For many, dying from Covid-19 is perhaps the worst possible outcome of contracting the disease which has so far claimed more than 2,200 lives in the country.
But for family members and loved ones who survive them, the ordeal continues.
Siaw Chow Jin, who manages a funeral and cemetery service in Kuching, says much has changed since the initial outbreak of Covid-19 early last year.
His day used to begin with phone calls, either from hospitals or directly from bereaved families. He would take these in his office at Nirvana Memorial Temple, a sprawling, quiet plot of land where he spends most of his time.
Here, he oversees every part of the funeral process from the transport of the body to providing programmes for services which Nirvana conducts for all non-Muslims.
Every aspect of the system has been disrupted, from the use of funeral parlours and mortuaries to the designated jobs of workers.
“Once they confirmed they would use our service, the planning for the funeral would get underway,” he told MalaysiaNow.
He would then direct his staff to collect the body and transport it to the funeral parlour where it would be kept in a casket for up to seven days, depending on the family’s wishes, after being washed and dressed, usually in traditional outfits.
This was before the pandemic.
Now, every aspect of the system has been disrupted, from the use of funeral parlours and mortuaries to the designated jobs of workers.
For one thing, Siaw’s team must now take more precautions to ward off the spread of Covid-19.
“We receive more emergency calls from hospitals,” he said. “That means more sanitising and disinfection work has to be done at the funeral parlours.”
While services are provided for both cremations and burials, they now strongly advise families to settle for the former.
“We need to save space inside and consider the safety of our staff,” he said, adding that everything must be done within 24 hours.
“For us, cremation would be the best option for now because we need to save space.

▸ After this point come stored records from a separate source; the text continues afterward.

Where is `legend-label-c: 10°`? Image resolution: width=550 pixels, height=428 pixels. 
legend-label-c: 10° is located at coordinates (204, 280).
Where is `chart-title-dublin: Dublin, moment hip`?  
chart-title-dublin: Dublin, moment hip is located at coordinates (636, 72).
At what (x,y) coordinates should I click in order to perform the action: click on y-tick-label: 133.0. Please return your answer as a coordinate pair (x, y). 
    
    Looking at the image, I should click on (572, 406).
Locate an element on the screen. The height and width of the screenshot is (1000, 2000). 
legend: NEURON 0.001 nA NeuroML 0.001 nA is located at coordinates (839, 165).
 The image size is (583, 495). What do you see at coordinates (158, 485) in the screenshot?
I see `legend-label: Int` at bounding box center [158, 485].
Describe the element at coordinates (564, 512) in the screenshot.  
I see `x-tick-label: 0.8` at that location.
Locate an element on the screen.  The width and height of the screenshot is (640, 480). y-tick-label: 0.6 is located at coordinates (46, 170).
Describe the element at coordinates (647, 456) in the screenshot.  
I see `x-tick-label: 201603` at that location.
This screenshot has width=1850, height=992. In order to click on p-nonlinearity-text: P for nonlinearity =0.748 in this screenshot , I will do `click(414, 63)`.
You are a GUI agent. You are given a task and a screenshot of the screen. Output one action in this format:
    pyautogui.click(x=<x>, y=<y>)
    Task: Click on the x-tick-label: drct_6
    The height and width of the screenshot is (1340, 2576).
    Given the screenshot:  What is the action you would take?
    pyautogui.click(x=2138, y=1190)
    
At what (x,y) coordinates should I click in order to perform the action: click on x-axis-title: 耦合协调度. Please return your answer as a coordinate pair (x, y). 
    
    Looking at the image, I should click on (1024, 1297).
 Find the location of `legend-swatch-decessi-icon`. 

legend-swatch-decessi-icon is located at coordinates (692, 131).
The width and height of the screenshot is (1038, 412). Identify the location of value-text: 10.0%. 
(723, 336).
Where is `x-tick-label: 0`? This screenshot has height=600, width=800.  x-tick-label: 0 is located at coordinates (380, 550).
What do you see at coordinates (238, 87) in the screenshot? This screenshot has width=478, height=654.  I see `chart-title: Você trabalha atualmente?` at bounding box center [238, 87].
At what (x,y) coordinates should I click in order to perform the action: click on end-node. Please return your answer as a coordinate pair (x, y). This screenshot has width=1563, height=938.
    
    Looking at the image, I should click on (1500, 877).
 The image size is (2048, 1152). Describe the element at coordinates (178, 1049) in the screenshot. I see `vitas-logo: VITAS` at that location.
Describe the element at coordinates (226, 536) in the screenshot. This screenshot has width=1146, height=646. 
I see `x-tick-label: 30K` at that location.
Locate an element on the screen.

We also have to limit the time for the funeral ceremony.”
Under normal circumstances, funeral ceremonies can continue for hours or even days depending on the religion of the deceased.
Now, family members have all of 10 minutes.
“Only close family members are allowed to attend,” Siaw added. The number of people is capped at 20 to discourage them from lingering at the premises once the funeral is over.
The team faces a chronic shortage of cremation containers and personal protective equipment which they must wear as a precaution against the spread of Covid-19.
The pandemic has also changed their workloads and the scope of their tasks.
They now work more than eight hours a day, especially when the cremation room overflows with ashes.
And in some cases, their work is no longer restricted to their original job description.
Kaka Tay Siaw is normally in charge of doing the make-up for the deceased. Now, though, she must help with cremation work as well.
She and her colleagues are also required to help man the entrance when visitors and family members arrive in order to screen their body temperatures.
“Those who die from Covid-19, their families are not allowed to take their bodies home,” Kaka, who has worked at Nirvana for six years, told MalaysiaNow.
“Although the person has passed away, the bacteria (in the corpse) might still be active. All of the preparation work is managed by the hospital authorities.”
For her, the greatest distress is that they are not allowed to put make-up on those who die from Covid-19.
“We are not allowed to do their make-up because the bacteria might spread to our hands or clothes, and when we go home it might infect others,” she said.
As someone who has spent years providing some last measure of dignity for the dead, she said seeing Covid-19 victims without make-up or dressed in their traditional clothes was heartbreaking.
Siaw said the limitations on funeral attendance in addition to the short ceremony might make it difficult for some family members to accept their loss.
He recalled a case in which an Indonesian man who came to Malaysia for medical treatment had died of Covid-19.
“The family wanted to hold a traditional wake, funeral and burial. It took time for us to communicate with them and for them to settle for cremation.
“We understand their struggles,” he added. “It was hard for them to accept because they were not able to spend more time to honour and mourn the deceased like usual.”